Палатка наша метрах в пяти от Енисея. Ширина его здесь около километра. На той стороне, как раз против нашей палатки, стоит палатка девушек. Они расчищают от молодой поросли прорубленную в прошлом году просеку. Только утром в ясную и тихую погоду, когда первые лучи солнца разгоняют сизый туман, с полуночи нависший над Енисеем, можно увидеть палатку девушек. Даже услышать их голоса.
— А-а-а-а! — приветствуют они нас с наступающим днём.
— Э-э-э-э-э-э! — отвечает кто-нибудь из нас, сложив ладони рупором.
А среди дня и крика не услышишь: шум тайги, беспрерывное ворчание могучей реки поглощают его.
Мы мечтаем навестить девушек.
Бурсенко говорит, их там четверо. Трое приехали по вербовке из Воронежской области.

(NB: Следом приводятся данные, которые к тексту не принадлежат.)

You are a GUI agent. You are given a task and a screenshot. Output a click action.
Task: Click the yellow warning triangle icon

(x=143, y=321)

Одна местная, из какой-то таёжной деревни, до которой километров десять. Красавица изумительная, говорит геодезист. За ней ухаживает бурильщик Иван Баринов, по прозвищу Полтора Ивана. Прозвали его так за двухметровый рост и невероятную силу. Обычно бригада бурильщика состоит из шести человек, но в бригаде Баринова работает пятеро. Полтора Ивана выполняет работу за двоих. Зарплату так же получает. Об этом знает начальство в Енисейске. Никто не протестует.

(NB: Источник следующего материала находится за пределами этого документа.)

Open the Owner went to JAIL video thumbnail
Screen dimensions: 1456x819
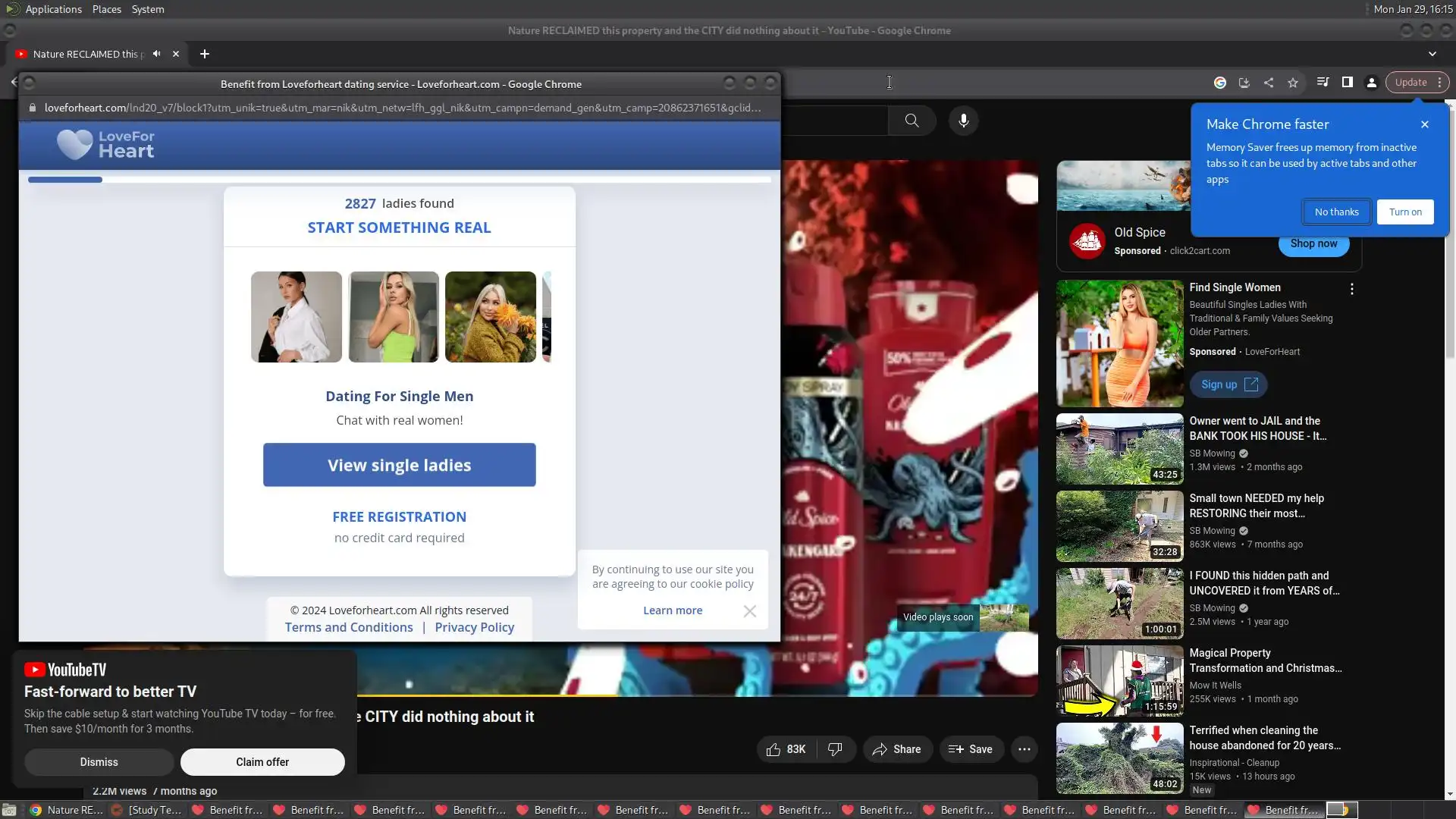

Попал сюда Баринов не по вербовке. Приплыл на плоту по Тунгуске, имея одну только справку: такого-то он освобождён. Имеет право жить где пожелает. Работает здесь второй год. Собирался уехать на родину в Центральную Россию, но вот появилась в партии эта красавица, звать её Феней. Полтора Ивана влюбился в неё, об отъезде своём и не заикается.
А Феня то ли боится его, то ли он ей неприятен. Избегает встреч с ним. Сейчас его бригада бурит скважины километрах в тридцати от нашего створа, ниже по течению. В свободное время Полтора Ивана приплывает к девушкам на узенькой долблёнке, лихо работая двуперым веслом. Привозит девчатам гостинцев. Если девчата заметят его издали, Феня убегает в тайгу.

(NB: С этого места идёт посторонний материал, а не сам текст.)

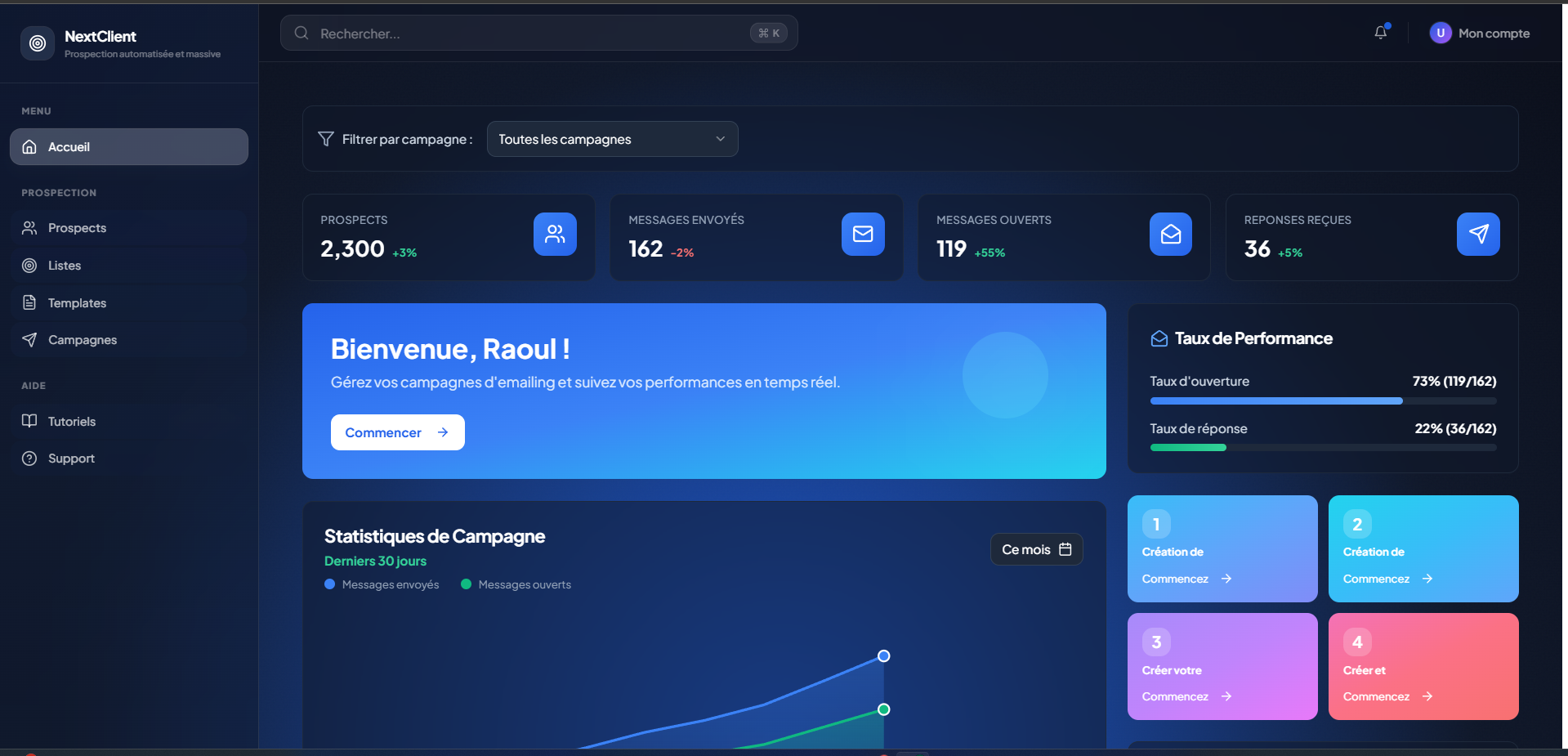Expand the Mon compte account menu
This screenshot has height=756, width=1568.
(1480, 33)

Бригада девушек закреплена за Бурсенко, он должен будет принять у них работу. Мы собираемся навестить их. Геодезист говорит:
— Когда навестим девушек, не вздумайте приударять за Феней. Даже намёка не подавайте. Этой весной приехал сюда молодец. Вроде самого Баринова. Месяц поработал. Его предупреждали, он. не послушался. Пришлось ему убраться восвояси. Было тут дело…
Бурсенко мельком осматривает наши физиономии: дошло ли до нас? До нас дошло.
Проработали мы двадцать дней, но врубились в тайгу километра на четыре, не больше. Первый километр прошли быстро, легко: на этом километре пойма Енисея. Заросли черёмухи, чёрной и красной смородины. Ели не очень толстые. Потом одолели крутой склон метров в двести. И вот тут-то началось. Мы прорубаемся строго по визирке. Отклониться нельзя даже на несколько сантиметров, ибо эти сантиметры через десять километров дадут ошибку в сотни метров. Отклонимся от створа — выйдем бог знает куда. Не скажу, что легко пробиваться сквозь заросли черёмухи, ивняка и смородины — ведь двухметровая просека должна быть совершенно чистой. Ни стволы, ни ветки не должны оставаться на ней. Итак, мы поднялись по склону, упёрлись в стену, в толпу могучих кедров. Кедр в пятьдесят лет — молодое дерево. Эти таёжные великаны живут пятьсот — шестьсот лет. Сколько же этим, встретившим нас молчаливой и плотной стеной? Дима обхватывает руками ствол — не хватает рук. Установив нивелир над новым пикетом, Бурсенко идёт к нам, отмахиваясь от комаров веточкой.